For the use of Registered Medical Practitioner or hospital or laboratory only
TETANUS VACCINE (ADSORBED) I.P. DANO – TT
For Active Immunization against Tetanus
Shake well before withdrawing each dose to homogenize the suspension, avoid foaming. Discard if vaccine cannot be resuspended to a homogenous suspension.
Before injection, the skin over the site to be injected should be cleansed with a suitable germicide.
Inject intramuscularly deep into the deltoid muscle in adults and older children or anterolateral aspect of upper thigh (mid-thigh laterally) in younger children. The vaccine should not be injected into the gluteal areas where there may be a major nerve trunk.
A sterile needle and a sterile syringe should be used for each injection. The vaccine should be visually inspected for any foreign particulate matter and/or variation of physical aspect prior to administration. In the event of either being observed, discard the vaccine.
TT Immunization for the prevention of tetanus / neonatal tetanus consists of two primary doses of 0.5 ml given intramuscularly at least four weeks apart followed by the third dose, at least 6 months later. To maintain the immunity of women against tetanus through the child – bearing period, a total of five doses are recommended. A fourth dose should be given at least one year after the third dose, and a fifth dose at least one year after the fourth dose.
TT immunization can be administered during pregnancy even during the first trimester. In previously non-immunized women, two doses of TT are recommended in pregnancy, at least 4 weeks apart, the second dose should be given at least two weeks before child birth, in order to prevent maternal and neonatal tetanus. Tetanus toxoid should also be given in situations where a risk of developing tetanus from any other source exists. (e.g. injuries). At least two doses with at least one month interval will be required to provide basic protection in a previously unimmunized person, and additional booster dose will be required to maintain protection over time. Refer national immunization schedules for more details.
Where administration of tetanus immunoglobulin is indicated (e.g., tetanus prone wound) the vaccine should be administered at a separate site, with separate needle and syringe.
Persons who have not completed primary immunization against tetanus, or whose immunization history is unknown or uncertain, should be immunized with tetanus toxoid. Full cycle of vaccinations plan is 0-1, 6-12 month. (Two initial doses in time intervals not shorter than 4-6 weeks, the third supplementary dose after 6 months to 1 year from the second vaccination). Booster vaccination, one dose every 10 years from the last vaccination.
TT may be given at the same time as BCG, measles, rubella, mumps, polio (OPV and IPV) Hepatitis B, Haemophilus influenza type b and yellow fever vaccines and vitamin A supplementation.

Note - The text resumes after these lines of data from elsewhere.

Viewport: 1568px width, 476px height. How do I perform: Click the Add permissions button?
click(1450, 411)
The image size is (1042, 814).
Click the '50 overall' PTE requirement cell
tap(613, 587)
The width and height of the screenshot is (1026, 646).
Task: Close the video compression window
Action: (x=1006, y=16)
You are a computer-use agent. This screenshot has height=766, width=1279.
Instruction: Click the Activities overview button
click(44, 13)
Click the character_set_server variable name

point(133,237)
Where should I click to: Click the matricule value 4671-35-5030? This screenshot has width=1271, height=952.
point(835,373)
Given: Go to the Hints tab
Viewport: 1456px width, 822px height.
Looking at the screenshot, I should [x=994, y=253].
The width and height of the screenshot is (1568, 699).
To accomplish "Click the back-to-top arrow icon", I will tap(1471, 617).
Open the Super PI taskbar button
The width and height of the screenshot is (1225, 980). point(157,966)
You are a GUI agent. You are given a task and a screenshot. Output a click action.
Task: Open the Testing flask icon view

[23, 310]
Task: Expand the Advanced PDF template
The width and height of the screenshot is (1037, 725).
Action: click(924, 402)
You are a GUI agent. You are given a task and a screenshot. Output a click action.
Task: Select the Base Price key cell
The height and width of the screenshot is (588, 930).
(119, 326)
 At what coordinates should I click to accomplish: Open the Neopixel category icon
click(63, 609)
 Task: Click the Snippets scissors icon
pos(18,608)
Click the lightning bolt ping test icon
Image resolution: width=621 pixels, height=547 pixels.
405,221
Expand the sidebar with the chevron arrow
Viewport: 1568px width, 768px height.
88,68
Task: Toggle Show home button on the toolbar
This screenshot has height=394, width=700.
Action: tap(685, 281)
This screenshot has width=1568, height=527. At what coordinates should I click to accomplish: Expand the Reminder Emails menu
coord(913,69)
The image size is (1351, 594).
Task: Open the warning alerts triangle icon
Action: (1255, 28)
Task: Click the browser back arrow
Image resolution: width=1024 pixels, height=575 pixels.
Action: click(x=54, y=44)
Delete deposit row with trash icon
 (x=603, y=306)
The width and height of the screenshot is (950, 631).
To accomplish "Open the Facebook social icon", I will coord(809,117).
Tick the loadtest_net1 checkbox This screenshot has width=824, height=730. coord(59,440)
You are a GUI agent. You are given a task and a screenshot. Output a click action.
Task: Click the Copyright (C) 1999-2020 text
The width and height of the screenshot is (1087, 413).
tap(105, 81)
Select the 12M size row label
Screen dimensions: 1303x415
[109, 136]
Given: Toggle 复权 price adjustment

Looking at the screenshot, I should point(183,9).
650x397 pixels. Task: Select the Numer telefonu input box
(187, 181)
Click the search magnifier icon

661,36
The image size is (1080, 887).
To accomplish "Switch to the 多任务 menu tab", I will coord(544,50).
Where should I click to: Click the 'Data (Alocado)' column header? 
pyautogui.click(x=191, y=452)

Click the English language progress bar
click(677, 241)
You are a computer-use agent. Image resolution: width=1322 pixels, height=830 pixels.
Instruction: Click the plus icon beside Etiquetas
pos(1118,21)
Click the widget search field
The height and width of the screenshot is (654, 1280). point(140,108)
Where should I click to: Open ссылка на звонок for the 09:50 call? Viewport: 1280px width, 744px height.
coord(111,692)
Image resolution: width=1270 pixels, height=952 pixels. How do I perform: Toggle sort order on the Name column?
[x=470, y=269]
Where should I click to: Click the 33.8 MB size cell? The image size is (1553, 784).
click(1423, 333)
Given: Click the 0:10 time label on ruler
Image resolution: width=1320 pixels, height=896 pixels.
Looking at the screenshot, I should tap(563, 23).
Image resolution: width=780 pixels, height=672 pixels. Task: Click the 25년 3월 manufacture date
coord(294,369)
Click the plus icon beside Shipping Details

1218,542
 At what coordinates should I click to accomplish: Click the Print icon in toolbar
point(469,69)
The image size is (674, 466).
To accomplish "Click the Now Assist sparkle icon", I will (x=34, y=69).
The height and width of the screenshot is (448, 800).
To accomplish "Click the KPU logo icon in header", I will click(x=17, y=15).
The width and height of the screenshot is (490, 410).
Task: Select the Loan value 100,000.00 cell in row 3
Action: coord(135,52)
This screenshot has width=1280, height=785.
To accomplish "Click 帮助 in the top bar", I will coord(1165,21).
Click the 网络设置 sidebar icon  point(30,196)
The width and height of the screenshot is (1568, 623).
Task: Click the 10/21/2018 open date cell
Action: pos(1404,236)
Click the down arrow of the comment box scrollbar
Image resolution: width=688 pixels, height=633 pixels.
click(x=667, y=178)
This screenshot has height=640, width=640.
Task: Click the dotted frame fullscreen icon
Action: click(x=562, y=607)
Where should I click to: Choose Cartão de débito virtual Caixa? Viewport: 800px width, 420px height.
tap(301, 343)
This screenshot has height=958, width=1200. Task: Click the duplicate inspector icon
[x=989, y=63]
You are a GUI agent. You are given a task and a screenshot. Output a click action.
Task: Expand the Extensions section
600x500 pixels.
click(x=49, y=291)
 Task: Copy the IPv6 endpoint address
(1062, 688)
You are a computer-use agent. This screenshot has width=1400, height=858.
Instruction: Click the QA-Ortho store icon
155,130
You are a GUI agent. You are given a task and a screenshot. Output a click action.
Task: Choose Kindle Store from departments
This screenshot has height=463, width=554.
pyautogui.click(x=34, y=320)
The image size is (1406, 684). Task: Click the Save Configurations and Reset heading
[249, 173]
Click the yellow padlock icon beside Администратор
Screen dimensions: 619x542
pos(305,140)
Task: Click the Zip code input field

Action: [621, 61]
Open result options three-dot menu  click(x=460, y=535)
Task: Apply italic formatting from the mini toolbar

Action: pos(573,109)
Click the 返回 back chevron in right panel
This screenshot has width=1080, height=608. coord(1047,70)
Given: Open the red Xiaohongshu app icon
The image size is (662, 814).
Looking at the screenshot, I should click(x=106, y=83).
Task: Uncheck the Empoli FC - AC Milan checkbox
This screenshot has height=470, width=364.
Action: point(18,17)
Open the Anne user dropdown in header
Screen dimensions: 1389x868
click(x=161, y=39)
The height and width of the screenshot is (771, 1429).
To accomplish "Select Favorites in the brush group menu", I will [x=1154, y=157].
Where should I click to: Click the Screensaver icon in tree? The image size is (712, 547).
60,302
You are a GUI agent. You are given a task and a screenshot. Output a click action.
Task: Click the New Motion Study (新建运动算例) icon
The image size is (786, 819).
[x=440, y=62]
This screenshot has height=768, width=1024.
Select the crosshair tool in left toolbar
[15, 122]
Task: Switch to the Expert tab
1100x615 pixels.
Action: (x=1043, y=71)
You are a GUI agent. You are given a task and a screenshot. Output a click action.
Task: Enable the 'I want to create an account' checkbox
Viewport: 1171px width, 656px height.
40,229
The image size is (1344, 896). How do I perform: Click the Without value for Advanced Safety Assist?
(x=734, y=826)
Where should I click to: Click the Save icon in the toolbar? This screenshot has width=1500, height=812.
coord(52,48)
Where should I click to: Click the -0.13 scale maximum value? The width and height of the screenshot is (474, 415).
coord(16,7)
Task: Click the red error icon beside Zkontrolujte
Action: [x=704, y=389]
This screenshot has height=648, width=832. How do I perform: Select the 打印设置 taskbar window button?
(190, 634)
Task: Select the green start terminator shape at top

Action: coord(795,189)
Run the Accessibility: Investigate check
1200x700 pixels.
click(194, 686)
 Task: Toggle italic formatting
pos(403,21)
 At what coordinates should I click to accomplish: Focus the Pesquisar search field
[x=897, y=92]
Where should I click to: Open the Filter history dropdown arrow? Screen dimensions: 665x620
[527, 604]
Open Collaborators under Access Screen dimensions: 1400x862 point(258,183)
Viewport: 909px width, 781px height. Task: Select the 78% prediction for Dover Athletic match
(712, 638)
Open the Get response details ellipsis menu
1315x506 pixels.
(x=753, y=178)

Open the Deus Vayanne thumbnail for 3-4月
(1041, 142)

Rare and mild. Some temporary tenderness, redness and pain may develop at the site of the injection and occasional fever. It is safe to be given during pregnancy. Persistent nodules at the site of injection have occurred following the use of adsorbed vaccines, but this complication is unusual. General reactions are uncommon but may include headache, lethargy, malaise, myalgia. Acute anaphylatic reactions, urticaria, angioneurotic oedema, serum sickness and peripheralneuropathy occasionally occur.
It is a contraindication to use this vaccine after anaphylaxis or other serious allergic reaction following a previous dose of this vaccine, any other tetanus toxoid – containing vaccine, or any component of this vaccine. The vaccine should not be administered to anyone with high fever or other evidence of acute illness.
Care is to be taken by the health – care provider for the safe and effective use of Tetanus Toxoid Adsorbed manufactured by Dano Vaccines & Biologicals Pvt Ltd.
EPINEPHRINE INJECTION (1:1000) AND OTHER APPROPRIATE AGENTS AND EQUIPMENT MUST BE IMMEDIATELY AVAILABLE SHOULD AN ACUTE ANAPHYLACTIC REACTION OCCUR DUE TO ANY COMPONENT OF THE VACCINE
Persons infected with human immunodeficiency virus (HIV) whether asymptomatic or symptomatic, should be immunized with TT vaccine according to standard schedules.
TT should be stored and transported between 2°C to 8°C. IT MUST NOT BE FROZEN.
Once opened Multi – dose vials should be kept between 2°C to 8°C. and Multi – dose vials of T T from which one or more doses of vaccine have been removed during an immunization session may be used in subsequent immunization sessions for up to a maximum of 4 weeks, provided that all of the following conditions are met. (as described in the WHO policy statement : The use of opened multi dose vials in subsequent immunization sessions. WHON&B/00.09):
If not sure of the above conditions, it is recommended to discard the multidose presentation at the end of day’s shift.
Thirty six months from the date of manufacture.